## REQUESTS
a. In the ZeroMQ PUB/SUB thread, what happens to messages sent from a PUB socket when no SUB sockets are connected to it?
b. Condense the paragraph of the ZeroMQ PUB/SUB thread that begins "Take a look at the man page for zmq_setsockopt" into a short bulleted list, keeping its main facts.

>> BEGIN SOURCE EXCERPT

[zeromq-dev] PUB/SUB unreliabiliity
Charles Remes
lists at chuckremes.com
Sat Jun 14 22:09:18 CEST 2014
Let’s back up for a second.
Take a look at the man page for zmq_setsockopt and read the section on ZMQ_SNDHWM. It clearly states that zero means “no limit.” Second, it also states that when the socket reaches its exceptional state then it will either block or drop messages depending on socket type.
Next, look at the man page for zmq_socket and check the ZMQ_PUB section. The socket will reach its mute state (its exceptional state) when it reaches it high water mark. When it’s mute, it will drop messages.
So, taking the two together then a socket with a ZMQ_SNDHWM of 0 should never drop messages because it will never reach its mute state.
The one exception to this is when there are no SUB sockets connected to the PUB socket. When there are no connections, all messages are dropped (because no one is listening and there are no queues created).
However, I highly recommend *against* setting HWM to 0 for a PUB socket. Here’s why:
1. It gives you a false sense of security that all messages will be delivered.
If the publishing process dies, any messages in queue go with it so they’ll never get delivered.
2. Your subscribers might be too slow.
If your subscribers can’t keep up with the message flow and the publisher starts queueing, it *will* run out of memory. You’ll either exhaust the amount of memory allowed by your process, or your OS will start paging & swapping and you’ll wish the process had just died.
cr
On Jun 13, 2014, at 5:34 PM, Gerry Steele <gerry.steele at gmail.com> wrote:
> Hi Brian
>
> I noticed your comment on another thread about this and I think you got it a bit wrong:
>
> > The high water mark is a hard limit on the maximum number of outstanding messages ØMQ shall queue in memory for any single peer that the specifiedsocket is communicating with. A value of zero means no limit.
>
> and from your link:
>
> > Since v3.x, ØMQ forces default limits on its internal buffers (the so-called high-water mark or HWM), so publisher crashes are rarer unless you deliberately set the HWM to infinite.
>
> Nothing I read indicates anything other than the fact that no messages post connections being made should be dropped.
>
> Thanks
> G
>
>
>
> On 13 June 2014 23:17, Brian Knox <bknox at digitalocean.com> wrote:
> "From what i've read, PUB SUB should be reliable when the _HWM are set to zero (don't drop). By reliable I mean no messages should fail to be delivered to an already connected consumer."

>> END SOURCE EXCERPT
>> BEGIN RAW RECORDS

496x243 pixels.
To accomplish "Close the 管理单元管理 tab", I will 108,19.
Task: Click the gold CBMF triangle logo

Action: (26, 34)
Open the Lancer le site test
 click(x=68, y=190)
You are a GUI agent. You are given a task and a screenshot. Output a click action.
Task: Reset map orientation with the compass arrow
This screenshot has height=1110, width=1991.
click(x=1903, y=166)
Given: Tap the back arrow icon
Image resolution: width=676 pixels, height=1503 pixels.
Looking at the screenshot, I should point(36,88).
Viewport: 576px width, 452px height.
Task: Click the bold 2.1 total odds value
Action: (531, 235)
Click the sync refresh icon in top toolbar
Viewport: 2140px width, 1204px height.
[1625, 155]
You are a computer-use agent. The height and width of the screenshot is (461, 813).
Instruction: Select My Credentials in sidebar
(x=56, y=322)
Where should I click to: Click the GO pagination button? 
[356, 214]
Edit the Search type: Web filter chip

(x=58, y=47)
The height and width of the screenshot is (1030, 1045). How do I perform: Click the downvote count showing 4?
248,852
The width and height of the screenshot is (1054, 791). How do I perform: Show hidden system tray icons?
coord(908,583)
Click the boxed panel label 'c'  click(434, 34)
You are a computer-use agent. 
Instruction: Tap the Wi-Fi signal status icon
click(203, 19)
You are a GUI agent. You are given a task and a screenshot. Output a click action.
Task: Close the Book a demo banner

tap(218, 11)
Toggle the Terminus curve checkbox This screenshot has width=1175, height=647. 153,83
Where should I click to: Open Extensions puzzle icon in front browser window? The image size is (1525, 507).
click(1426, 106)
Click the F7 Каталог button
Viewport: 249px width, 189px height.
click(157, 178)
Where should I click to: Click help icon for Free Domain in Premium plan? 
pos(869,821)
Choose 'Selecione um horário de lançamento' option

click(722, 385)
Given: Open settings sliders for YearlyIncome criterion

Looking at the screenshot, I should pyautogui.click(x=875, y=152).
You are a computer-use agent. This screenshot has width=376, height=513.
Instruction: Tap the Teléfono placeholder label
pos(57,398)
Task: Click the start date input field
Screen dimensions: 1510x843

>> END RAW RECORDS

## RESPONSES
a. All messages are dropped, because no one is listening and no queues are created.

b.
- The ZMQ_SNDHWM section of the zmq_setsockopt man page states that zero means "no limit."
- It also states that a socket in its exceptional state will either block or drop messages, depending on socket type.